Already meagre food rations are in danger of disappearing in a country racked by floods, failed harvests and a failing communist economy, said Ms Catherine Bertini, executive director of the UN's World Food Programme (WFP).
"Immediate assistance is absolutely necessary on the part of the international community in order to help stave off potential malnutrition and potential starvation," she said.
A diet of rice, roots and dried leaves has stunted the growth of children in villages still trying to recover from summer floods in 1995 and 1996, Ms Bertini said.
Worsening conditions in the countryside appeared to be directly linked to the sacking of the North Korean farm minister earlier this month, Ms Bertini said.
"In general, people hold their jobs as long as they do a good job," she said of the dismissal, one of several recent shakeups in Pyongyang's power structure.
Government authorities are handing out 100 grams of rice a day to each person, a meagre ration that provides just one-fifth the daily calories needed by an adult, she said.
Severe flooding has laid down thick layers of sand on once-fertile fields and has swept away most farm animals and poultry, robbing farmers of valuable protein.
"There's very little protein in this diet and very little volume.
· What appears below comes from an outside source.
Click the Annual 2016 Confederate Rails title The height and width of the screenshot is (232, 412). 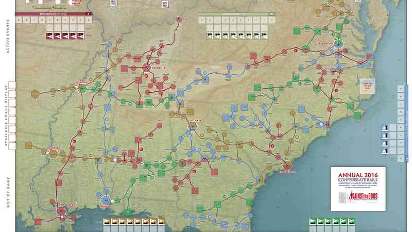[357, 175]
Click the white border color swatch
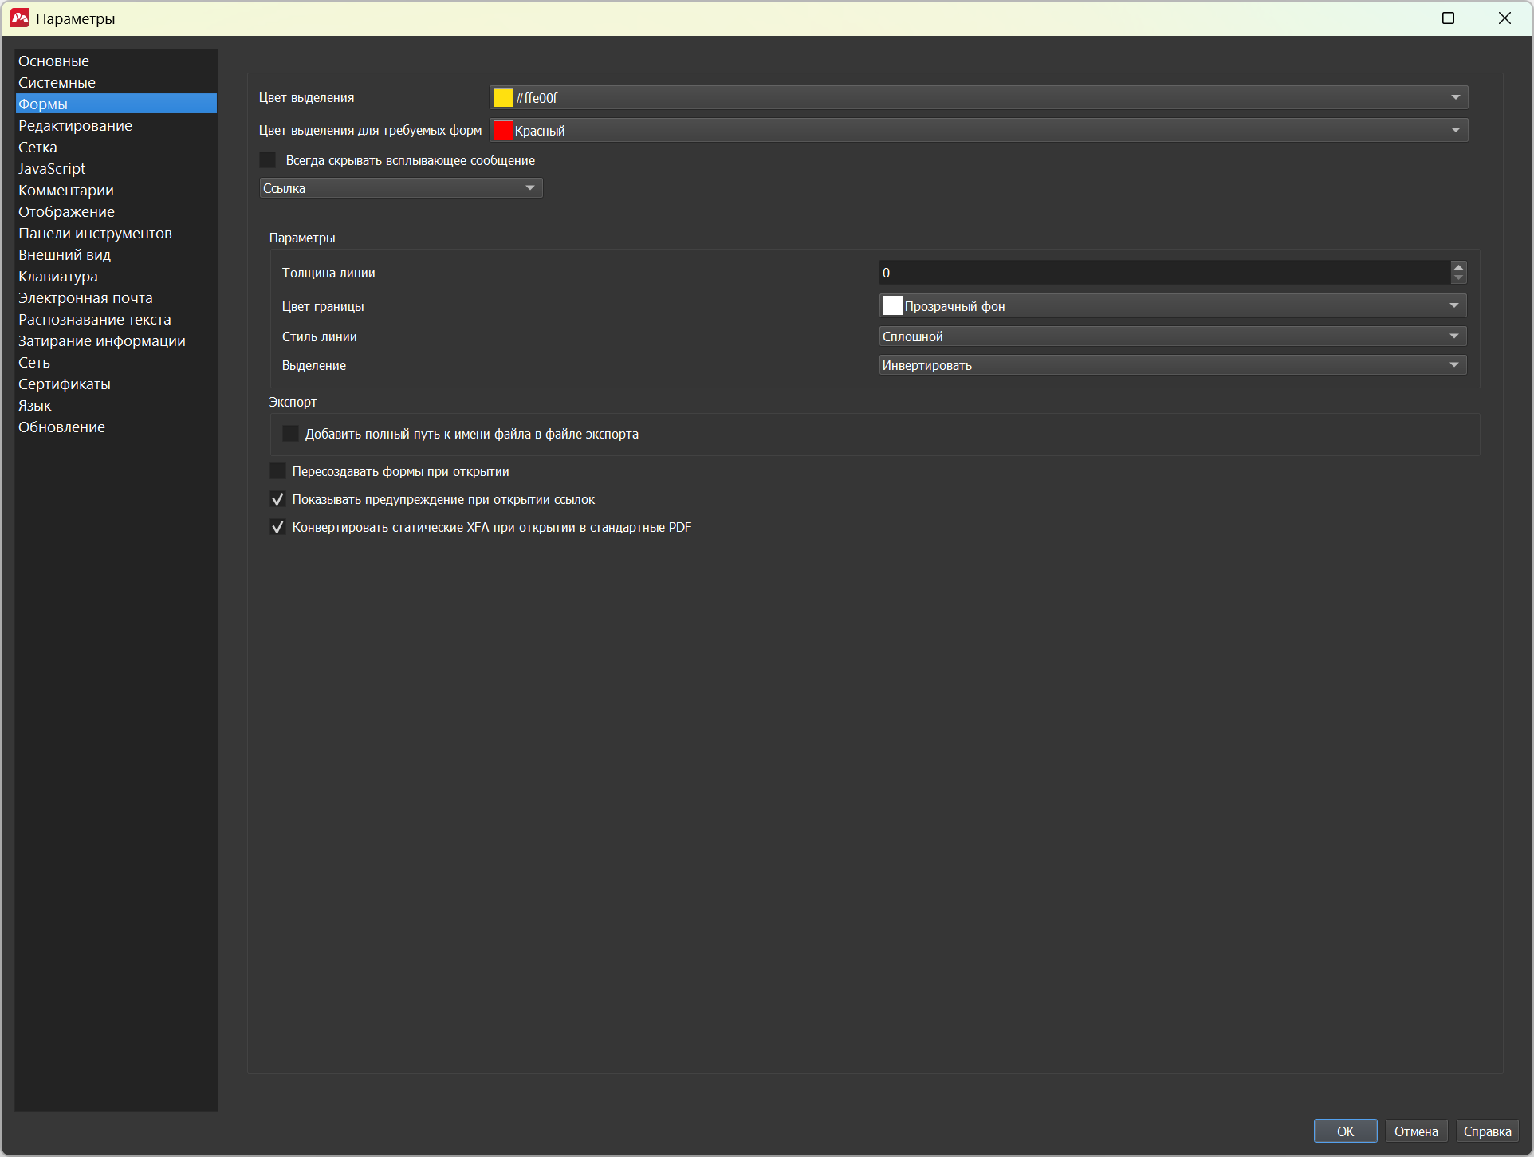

People have told us their meat supply is practically nonexistent," Ms Bertini said.
North Korea, whose juche ideology of strict self-reliance once made it fiercely scornful of foreign aid, needs to import about 2.3 million tonnes of grain for 1997 to ward off the spectre of famine, she said.
"Even the government officials themselves say that by the end of March, beginning of April, the food is going to run out," Ms Bertini said.
The WFP will start handing out 100,000 tonnes of grains and soy beans to farmers on April 1st, with 20 per cent of that going to children under the age of five, she said.
"With the present system everybody gets the same ration, which means everybody has the same level of malnutrition," the WFP country director for North Korea, Ms Birgitta Karlgren, said. "When it strikes, it [famine] strikes everybody."